Prove that a Jordan measurable set of measure 0 is Riemann integrable

Question

My problem is: I have a set $A$ which is Jordan measurable, and I have a function $f:A\rightarrow\mathbb{R}$. I need to prove that if the measure of A is $0$, then $f$ is Riemann integrable and furthermore $\int_{A}f(x)dx = 0$.

Thank you!

Answer 1

Since $A$ is Jordan measureable it is bounded.

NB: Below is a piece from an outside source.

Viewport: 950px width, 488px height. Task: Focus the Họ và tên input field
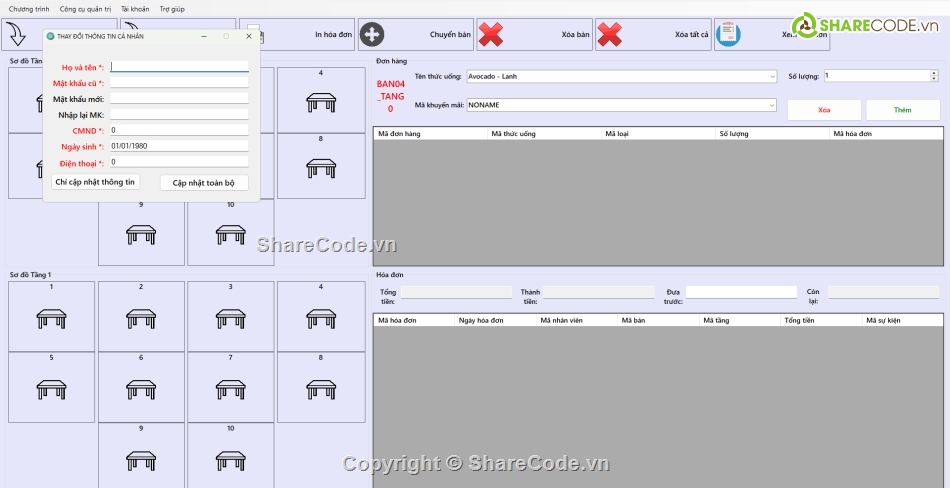click(x=178, y=67)
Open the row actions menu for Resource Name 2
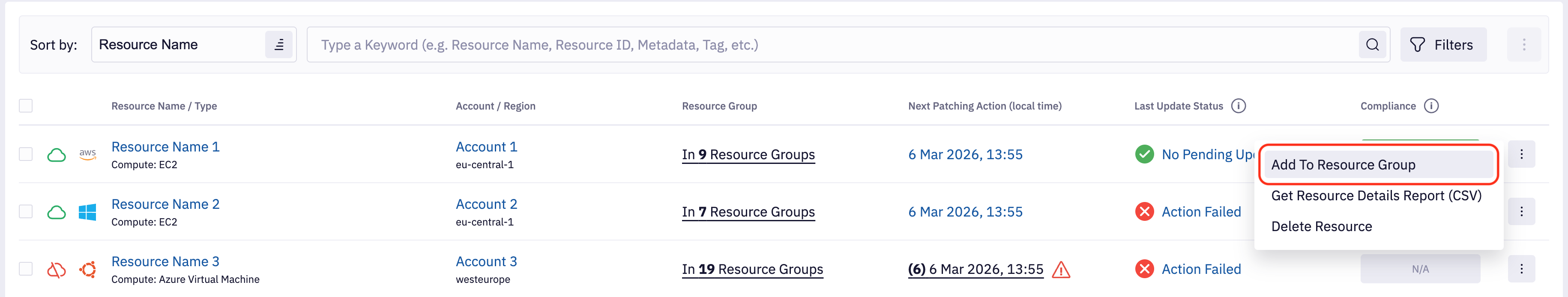The width and height of the screenshot is (1568, 297). [1521, 212]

The Riemann integral over $A$ is defined as $\displaystyle \int_Q f \chi_A$ where $Q$ is a rectangle containing $A$.

(1) Prove first that the integral of $f\chi_A$ over $Q$ actually exists by showing that the integrand is continuous except on a set of measure $0$.

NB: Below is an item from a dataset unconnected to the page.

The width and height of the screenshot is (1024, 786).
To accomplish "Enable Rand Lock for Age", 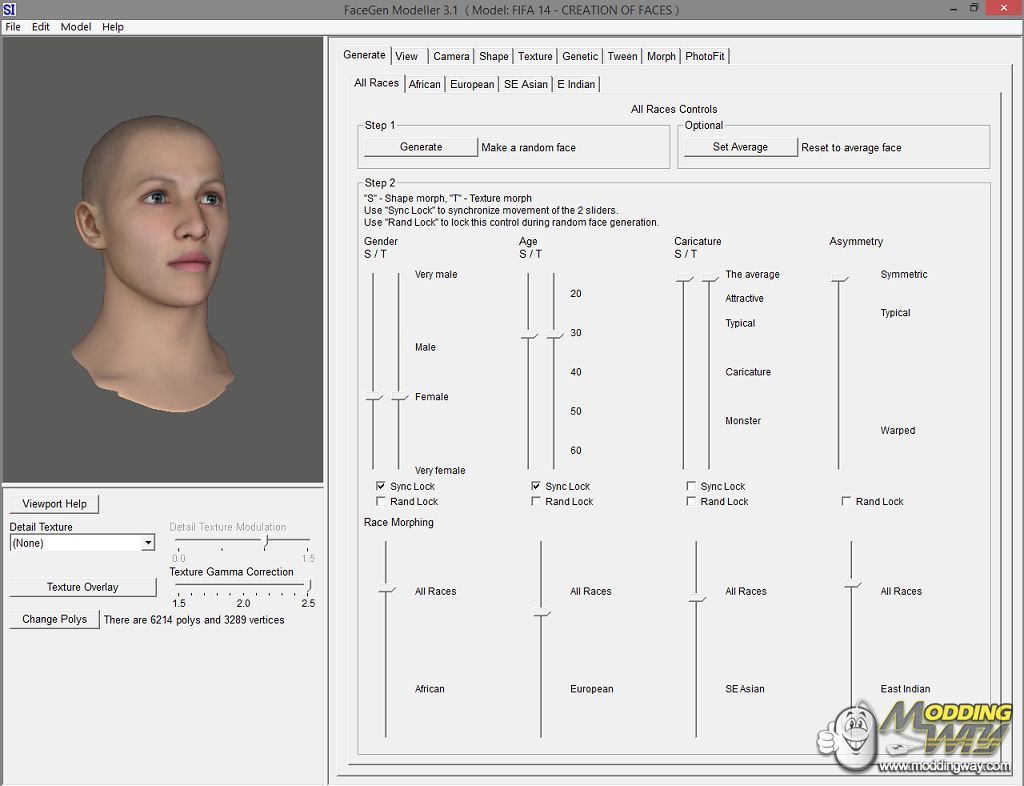I will [536, 501].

(2) Take any partition $P$ of $Q$. Every subrectangle $R$ of $P$ has nonzero content and cannot be contained in $A$. Thus, $R$ always contains a point where $f(x)\chi_A(x) = 0$ and

$$\inf_{x \in R} f(x)\chi_A(x) \leqslant 0 \leqslant \sup_{x \in R} f(x)\chi_A(x), $$

This implies that lower and upper Darboux sums satisfy $L(P, f\chi_A) \leqslant 0 \leqslant U(P,f \chi_A )$. From here you should be able to prove that the integral (which falls between lower and upper sums) is $0$.